Change "section heading" to "section header" in the records that start at the line containing "Task: Open the test user dropdown menu" and stop after the line containing "coord(134,28)", keeping everything else the same and leaving the pictures out of the answer.

### DATA FOR THIS TASK

* Start *

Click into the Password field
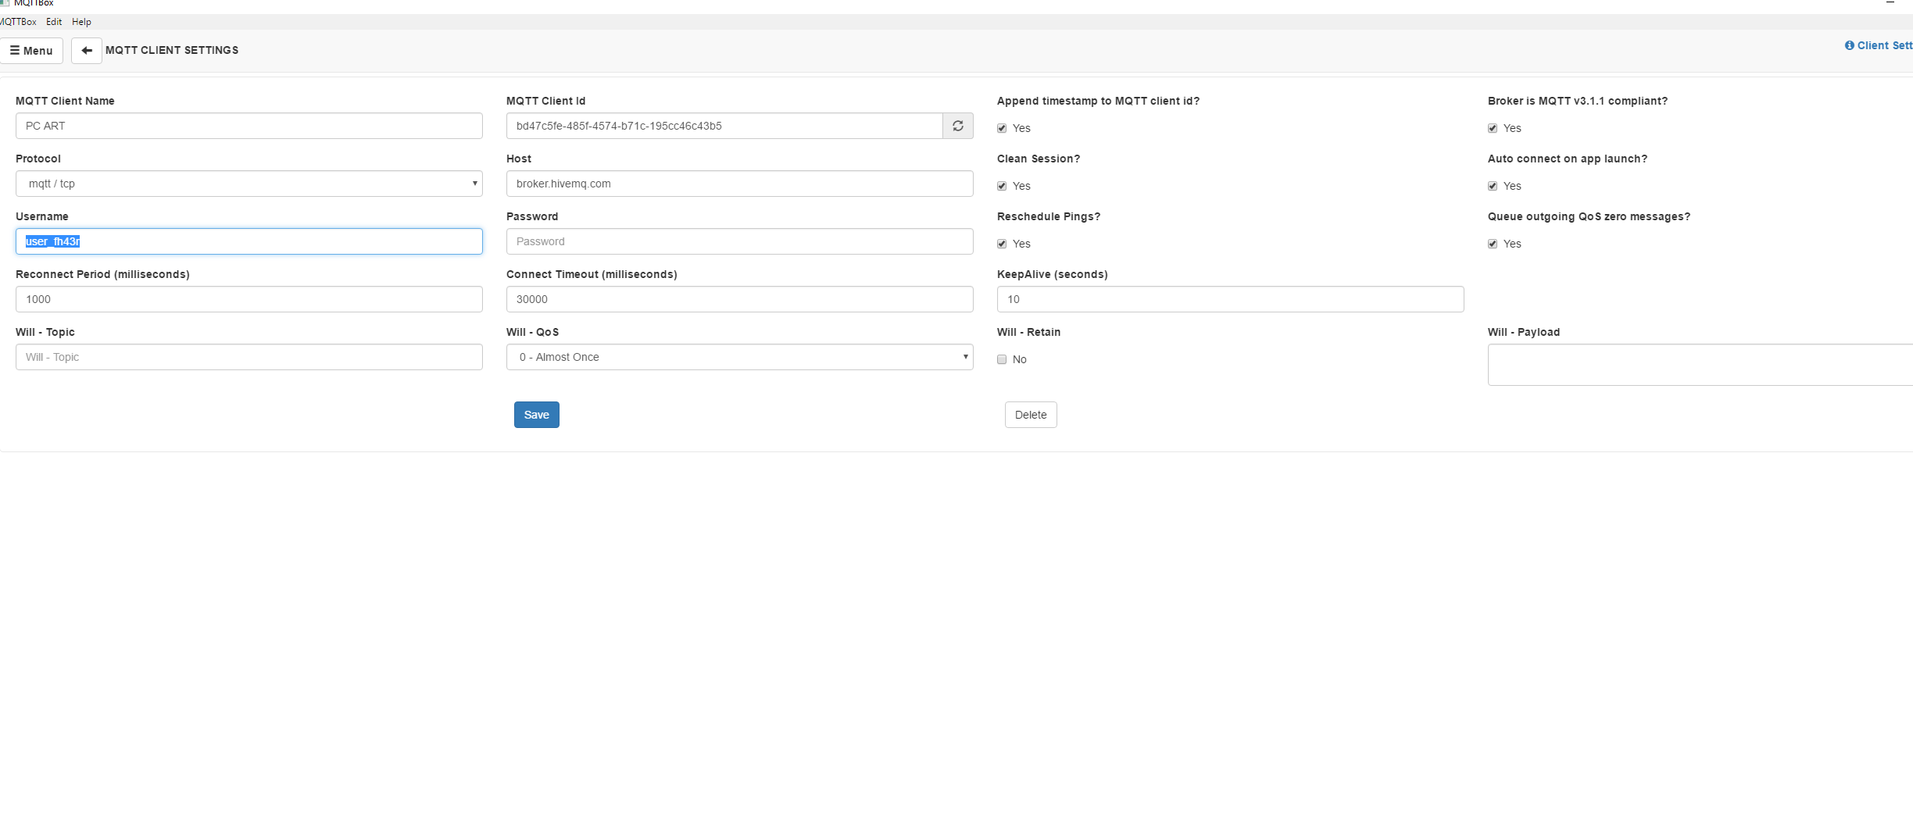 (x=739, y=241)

* End *
* Start *

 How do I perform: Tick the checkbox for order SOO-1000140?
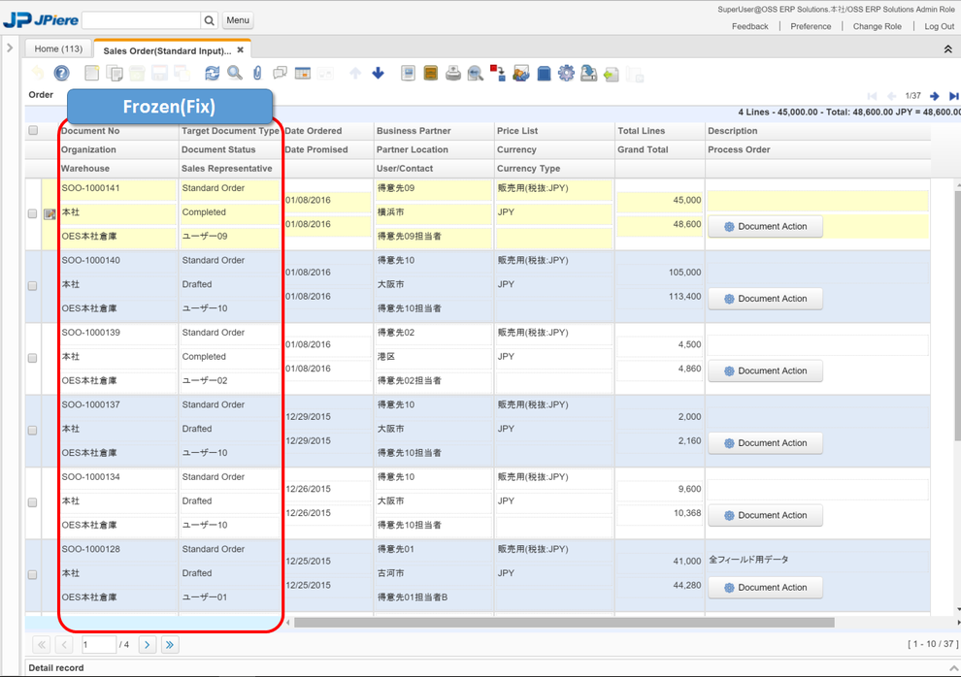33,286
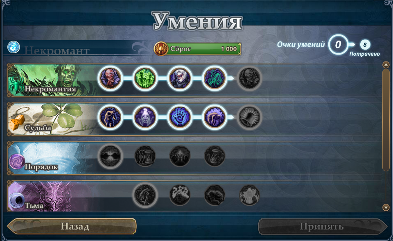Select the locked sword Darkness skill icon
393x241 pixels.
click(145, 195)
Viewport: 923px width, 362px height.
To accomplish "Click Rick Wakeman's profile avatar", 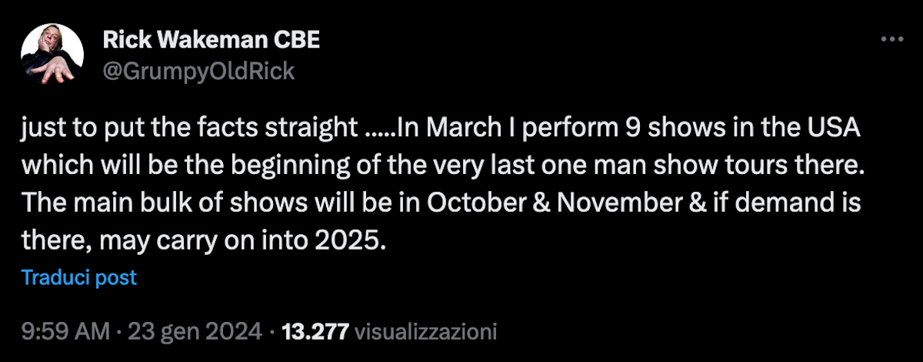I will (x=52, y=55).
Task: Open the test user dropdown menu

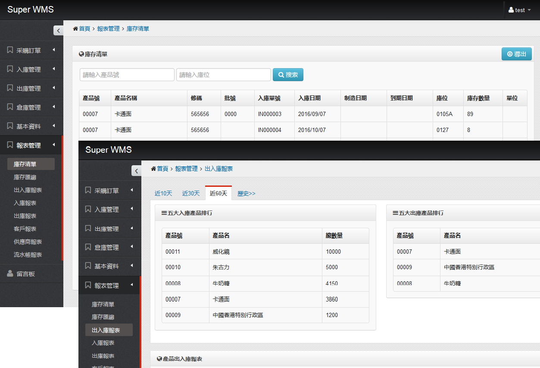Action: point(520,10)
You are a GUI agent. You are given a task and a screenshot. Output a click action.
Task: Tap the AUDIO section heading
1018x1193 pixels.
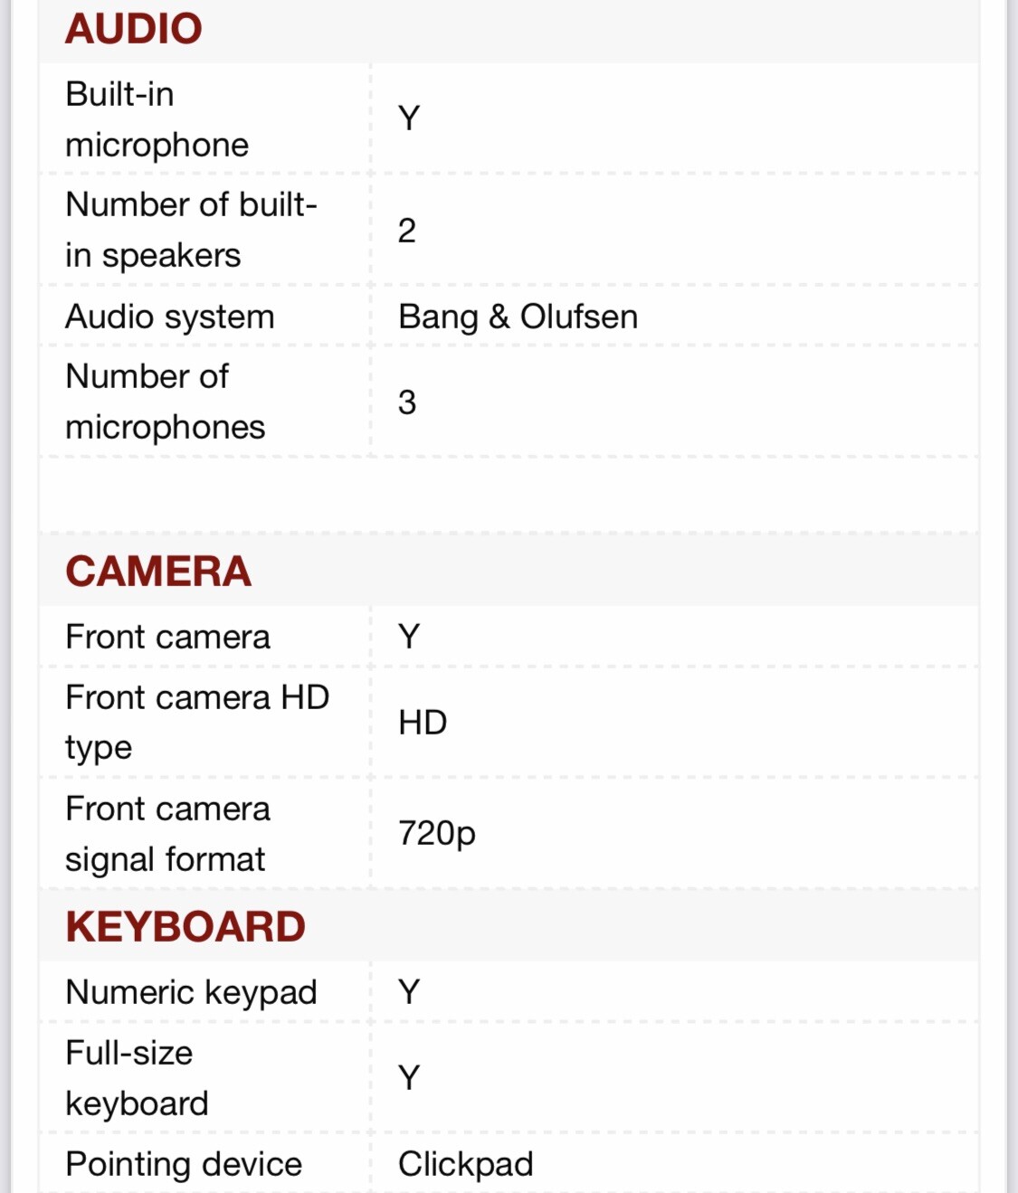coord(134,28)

* End *
* Start *

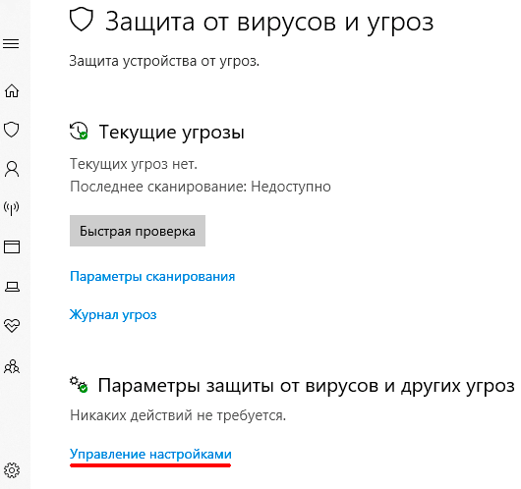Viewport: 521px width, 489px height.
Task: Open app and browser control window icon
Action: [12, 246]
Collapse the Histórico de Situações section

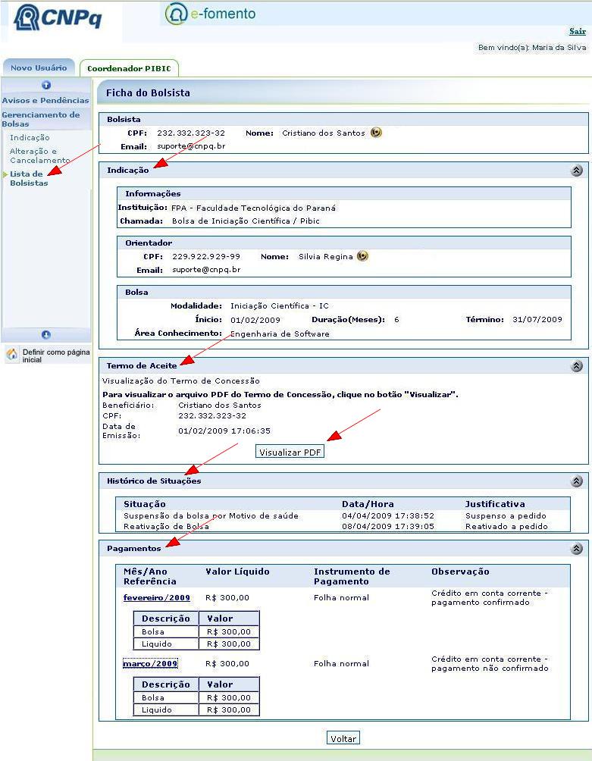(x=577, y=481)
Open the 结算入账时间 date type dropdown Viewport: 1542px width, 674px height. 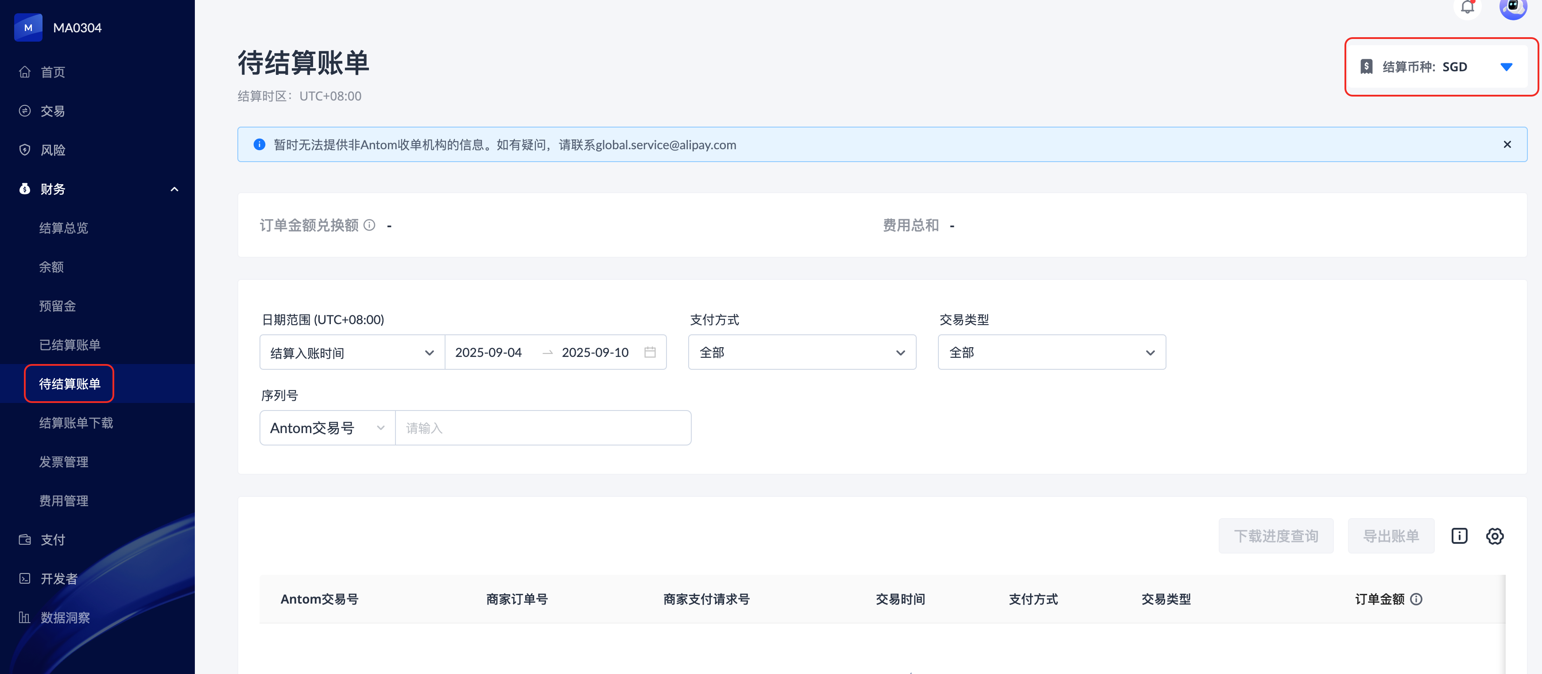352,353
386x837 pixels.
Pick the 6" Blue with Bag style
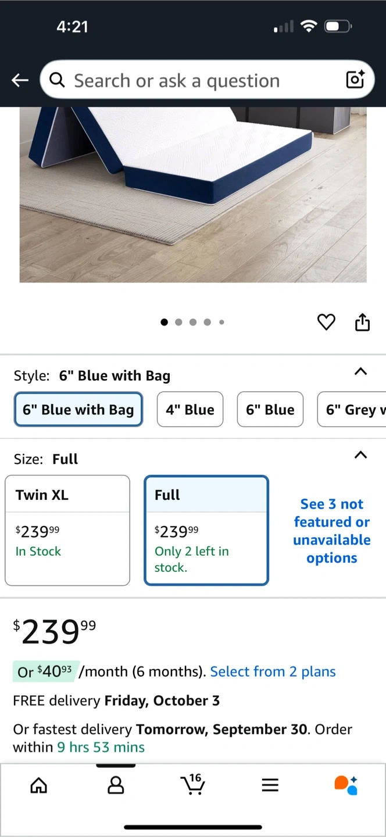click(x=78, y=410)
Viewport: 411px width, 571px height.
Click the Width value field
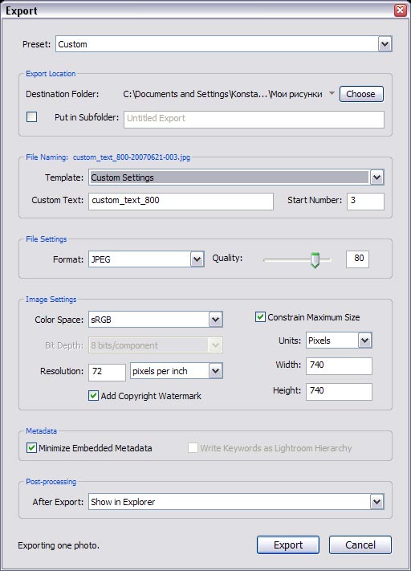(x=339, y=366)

* End *

### RESPONSE
Task: Open the test user dropdown menu

Action: point(520,10)
You are a GUI agent. You are given a task and a screenshot. Output a click action.
Task: Tap the AUDIO section header
1018x1193 pixels.
coord(134,28)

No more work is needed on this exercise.